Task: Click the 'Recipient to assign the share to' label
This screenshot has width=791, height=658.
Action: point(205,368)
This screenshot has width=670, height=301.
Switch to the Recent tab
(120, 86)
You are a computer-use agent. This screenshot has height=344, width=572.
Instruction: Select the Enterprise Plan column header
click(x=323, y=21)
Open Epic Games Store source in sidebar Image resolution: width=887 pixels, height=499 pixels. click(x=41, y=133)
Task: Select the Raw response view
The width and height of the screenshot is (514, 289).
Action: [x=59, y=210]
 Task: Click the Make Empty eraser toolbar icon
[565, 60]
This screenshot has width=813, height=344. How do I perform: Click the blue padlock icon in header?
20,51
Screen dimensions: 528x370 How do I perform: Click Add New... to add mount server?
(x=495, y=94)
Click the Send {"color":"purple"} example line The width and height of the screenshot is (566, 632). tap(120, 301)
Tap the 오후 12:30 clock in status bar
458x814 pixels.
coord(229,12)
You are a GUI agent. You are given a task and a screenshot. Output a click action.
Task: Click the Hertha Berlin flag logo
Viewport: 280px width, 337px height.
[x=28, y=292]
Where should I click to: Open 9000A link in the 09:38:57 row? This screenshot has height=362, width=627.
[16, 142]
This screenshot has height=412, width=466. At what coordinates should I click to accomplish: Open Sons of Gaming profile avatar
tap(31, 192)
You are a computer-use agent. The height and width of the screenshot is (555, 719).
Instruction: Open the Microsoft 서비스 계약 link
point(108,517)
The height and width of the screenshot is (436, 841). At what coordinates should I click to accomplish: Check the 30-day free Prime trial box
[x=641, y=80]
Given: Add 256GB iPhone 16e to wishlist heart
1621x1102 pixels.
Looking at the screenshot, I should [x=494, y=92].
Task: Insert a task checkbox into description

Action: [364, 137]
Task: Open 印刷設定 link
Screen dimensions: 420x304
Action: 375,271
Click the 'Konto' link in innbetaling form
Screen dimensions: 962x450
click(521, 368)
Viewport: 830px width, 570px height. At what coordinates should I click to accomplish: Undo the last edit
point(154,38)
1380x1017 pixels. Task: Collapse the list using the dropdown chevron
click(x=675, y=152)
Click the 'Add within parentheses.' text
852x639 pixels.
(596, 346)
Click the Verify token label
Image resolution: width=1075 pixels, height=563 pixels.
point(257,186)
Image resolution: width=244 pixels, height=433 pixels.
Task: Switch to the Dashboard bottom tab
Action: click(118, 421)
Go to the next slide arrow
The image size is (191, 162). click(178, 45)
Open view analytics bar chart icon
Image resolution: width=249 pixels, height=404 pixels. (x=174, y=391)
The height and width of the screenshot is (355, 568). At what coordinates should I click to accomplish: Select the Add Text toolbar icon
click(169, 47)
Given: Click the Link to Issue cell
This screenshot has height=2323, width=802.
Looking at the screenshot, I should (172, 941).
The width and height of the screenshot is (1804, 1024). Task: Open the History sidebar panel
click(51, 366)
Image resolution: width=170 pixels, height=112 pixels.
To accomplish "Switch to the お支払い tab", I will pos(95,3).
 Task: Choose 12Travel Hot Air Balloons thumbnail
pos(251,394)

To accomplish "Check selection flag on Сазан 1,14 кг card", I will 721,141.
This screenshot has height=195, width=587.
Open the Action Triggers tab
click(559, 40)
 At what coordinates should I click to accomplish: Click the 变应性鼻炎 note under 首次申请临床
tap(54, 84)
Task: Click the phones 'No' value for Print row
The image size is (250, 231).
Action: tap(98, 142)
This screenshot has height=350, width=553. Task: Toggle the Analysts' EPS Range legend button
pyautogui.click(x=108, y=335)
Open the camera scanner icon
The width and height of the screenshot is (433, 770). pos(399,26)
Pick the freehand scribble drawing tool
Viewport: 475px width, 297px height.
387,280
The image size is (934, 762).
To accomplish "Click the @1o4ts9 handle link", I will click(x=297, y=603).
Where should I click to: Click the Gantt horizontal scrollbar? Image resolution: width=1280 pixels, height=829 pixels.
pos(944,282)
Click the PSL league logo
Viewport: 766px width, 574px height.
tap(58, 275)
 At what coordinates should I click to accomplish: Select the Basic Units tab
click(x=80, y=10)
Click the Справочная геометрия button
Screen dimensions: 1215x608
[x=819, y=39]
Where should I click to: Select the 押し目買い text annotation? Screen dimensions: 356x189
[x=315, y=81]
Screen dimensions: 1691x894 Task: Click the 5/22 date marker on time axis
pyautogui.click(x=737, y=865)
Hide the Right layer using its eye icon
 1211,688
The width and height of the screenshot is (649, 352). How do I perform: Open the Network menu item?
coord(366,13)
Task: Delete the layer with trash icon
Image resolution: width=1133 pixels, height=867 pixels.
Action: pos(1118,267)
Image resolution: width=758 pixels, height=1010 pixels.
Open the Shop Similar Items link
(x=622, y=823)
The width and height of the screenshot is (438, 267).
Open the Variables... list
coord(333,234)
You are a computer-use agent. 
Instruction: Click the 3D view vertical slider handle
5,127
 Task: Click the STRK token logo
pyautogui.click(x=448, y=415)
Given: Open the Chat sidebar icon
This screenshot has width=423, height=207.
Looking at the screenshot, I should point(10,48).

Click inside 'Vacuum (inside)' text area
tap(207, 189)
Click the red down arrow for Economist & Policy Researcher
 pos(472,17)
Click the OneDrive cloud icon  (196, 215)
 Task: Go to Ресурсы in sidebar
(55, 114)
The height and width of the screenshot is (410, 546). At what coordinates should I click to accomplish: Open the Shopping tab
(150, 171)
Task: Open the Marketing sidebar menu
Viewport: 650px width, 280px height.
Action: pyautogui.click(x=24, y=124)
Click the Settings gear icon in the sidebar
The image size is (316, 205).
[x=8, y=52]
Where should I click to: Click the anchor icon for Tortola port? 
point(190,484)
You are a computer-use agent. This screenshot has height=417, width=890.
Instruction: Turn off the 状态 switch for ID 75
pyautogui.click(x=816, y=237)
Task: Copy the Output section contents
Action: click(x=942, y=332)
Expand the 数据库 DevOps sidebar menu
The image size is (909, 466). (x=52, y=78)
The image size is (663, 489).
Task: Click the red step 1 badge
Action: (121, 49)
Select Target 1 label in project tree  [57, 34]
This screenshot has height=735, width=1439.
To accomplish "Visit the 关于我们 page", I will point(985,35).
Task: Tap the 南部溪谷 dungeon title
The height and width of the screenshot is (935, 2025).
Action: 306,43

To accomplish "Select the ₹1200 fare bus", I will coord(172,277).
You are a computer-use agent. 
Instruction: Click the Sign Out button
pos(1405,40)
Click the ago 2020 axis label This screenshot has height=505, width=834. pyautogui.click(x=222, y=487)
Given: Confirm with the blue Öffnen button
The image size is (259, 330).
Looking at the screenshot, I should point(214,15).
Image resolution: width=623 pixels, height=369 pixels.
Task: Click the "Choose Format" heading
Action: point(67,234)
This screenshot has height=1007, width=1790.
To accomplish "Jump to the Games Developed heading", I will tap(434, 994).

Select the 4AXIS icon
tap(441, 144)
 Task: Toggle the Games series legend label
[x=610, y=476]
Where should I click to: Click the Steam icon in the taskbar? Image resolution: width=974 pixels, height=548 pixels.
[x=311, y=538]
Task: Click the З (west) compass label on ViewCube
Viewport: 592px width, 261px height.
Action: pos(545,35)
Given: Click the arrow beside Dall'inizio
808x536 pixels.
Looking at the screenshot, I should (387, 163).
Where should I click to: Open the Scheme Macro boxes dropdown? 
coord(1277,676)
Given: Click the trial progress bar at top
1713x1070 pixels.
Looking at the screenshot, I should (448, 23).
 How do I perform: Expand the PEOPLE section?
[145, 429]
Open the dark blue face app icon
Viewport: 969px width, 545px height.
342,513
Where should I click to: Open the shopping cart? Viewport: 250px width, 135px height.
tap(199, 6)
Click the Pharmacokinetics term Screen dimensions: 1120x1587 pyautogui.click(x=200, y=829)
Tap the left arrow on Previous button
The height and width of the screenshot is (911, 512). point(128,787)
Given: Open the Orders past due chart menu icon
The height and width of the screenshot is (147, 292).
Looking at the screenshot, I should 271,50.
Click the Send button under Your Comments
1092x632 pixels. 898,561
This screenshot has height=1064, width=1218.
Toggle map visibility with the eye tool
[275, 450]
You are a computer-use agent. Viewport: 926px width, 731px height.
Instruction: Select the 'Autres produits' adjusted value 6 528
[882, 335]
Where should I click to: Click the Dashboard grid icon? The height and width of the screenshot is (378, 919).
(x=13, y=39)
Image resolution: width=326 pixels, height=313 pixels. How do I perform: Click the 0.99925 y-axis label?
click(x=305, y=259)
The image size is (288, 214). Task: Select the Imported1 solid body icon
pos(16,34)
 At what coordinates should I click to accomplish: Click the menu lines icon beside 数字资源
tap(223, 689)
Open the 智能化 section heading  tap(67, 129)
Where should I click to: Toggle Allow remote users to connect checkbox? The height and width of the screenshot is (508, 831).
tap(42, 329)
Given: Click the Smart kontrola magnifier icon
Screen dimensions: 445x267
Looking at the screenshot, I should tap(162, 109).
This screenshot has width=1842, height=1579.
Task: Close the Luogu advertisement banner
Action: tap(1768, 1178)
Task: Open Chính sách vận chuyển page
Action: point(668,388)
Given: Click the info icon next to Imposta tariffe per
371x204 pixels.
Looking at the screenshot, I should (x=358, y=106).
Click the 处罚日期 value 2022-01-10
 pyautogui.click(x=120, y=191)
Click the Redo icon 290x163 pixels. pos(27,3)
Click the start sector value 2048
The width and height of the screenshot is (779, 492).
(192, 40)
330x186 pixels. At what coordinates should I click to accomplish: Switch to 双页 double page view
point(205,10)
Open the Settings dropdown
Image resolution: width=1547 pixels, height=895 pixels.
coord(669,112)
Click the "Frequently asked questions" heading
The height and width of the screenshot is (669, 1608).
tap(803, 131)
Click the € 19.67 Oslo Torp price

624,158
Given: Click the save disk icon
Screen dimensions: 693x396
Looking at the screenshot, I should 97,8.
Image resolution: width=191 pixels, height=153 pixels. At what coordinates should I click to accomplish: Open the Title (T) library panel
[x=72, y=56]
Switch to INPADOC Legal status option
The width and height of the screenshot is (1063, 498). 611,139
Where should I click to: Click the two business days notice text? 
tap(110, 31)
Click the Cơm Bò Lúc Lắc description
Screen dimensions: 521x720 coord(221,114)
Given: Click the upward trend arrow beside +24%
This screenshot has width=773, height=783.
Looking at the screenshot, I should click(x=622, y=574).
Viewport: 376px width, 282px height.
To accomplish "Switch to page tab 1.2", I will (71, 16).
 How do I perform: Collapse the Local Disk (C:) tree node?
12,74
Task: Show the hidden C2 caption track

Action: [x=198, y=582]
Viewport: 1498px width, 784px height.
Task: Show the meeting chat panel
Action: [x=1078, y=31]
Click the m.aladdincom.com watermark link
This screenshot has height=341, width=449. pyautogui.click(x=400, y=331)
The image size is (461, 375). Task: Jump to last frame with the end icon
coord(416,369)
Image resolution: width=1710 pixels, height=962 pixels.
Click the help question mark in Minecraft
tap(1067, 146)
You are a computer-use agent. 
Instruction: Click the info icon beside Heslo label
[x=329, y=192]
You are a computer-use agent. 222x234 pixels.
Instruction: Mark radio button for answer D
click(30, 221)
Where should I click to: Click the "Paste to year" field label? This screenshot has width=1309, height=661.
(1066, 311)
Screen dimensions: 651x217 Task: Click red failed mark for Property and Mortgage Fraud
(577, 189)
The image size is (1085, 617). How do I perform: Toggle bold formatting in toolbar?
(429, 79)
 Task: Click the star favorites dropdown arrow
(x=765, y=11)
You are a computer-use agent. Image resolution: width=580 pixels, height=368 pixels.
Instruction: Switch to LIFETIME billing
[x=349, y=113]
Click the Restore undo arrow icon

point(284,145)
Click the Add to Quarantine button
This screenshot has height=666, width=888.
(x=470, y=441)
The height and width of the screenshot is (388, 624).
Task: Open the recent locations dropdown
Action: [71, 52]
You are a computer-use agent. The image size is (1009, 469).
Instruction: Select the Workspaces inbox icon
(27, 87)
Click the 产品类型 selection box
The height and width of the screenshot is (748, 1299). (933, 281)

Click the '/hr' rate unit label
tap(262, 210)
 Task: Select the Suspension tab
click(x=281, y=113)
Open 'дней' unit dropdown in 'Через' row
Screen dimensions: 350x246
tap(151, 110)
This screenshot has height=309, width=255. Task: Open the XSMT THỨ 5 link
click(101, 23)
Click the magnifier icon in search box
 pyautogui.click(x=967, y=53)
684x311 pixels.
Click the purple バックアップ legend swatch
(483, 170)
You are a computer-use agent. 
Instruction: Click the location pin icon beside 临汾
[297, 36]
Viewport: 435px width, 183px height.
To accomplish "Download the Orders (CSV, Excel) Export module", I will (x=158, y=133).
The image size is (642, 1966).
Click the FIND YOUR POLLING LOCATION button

****************************************

#### Exercise:
Give the records from the line with "Given: Click the Smart" through the line with "pyautogui.click(x=120, y=191)" again, substituting "button" for "icon" and leaving everything else unchanged.

#### Reply:
Given: Click the Smart kontrola magnifier button
Screen dimensions: 445x267
Looking at the screenshot, I should tap(162, 109).
This screenshot has width=1842, height=1579.
Task: Close the Luogu advertisement banner
Action: tap(1768, 1178)
Task: Open Chính sách vận chuyển page
Action: point(668,388)
Given: Click the info button next to Imposta tariffe per
371x204 pixels.
Looking at the screenshot, I should (x=358, y=106).
Click the 处罚日期 value 2022-01-10
 pyautogui.click(x=120, y=191)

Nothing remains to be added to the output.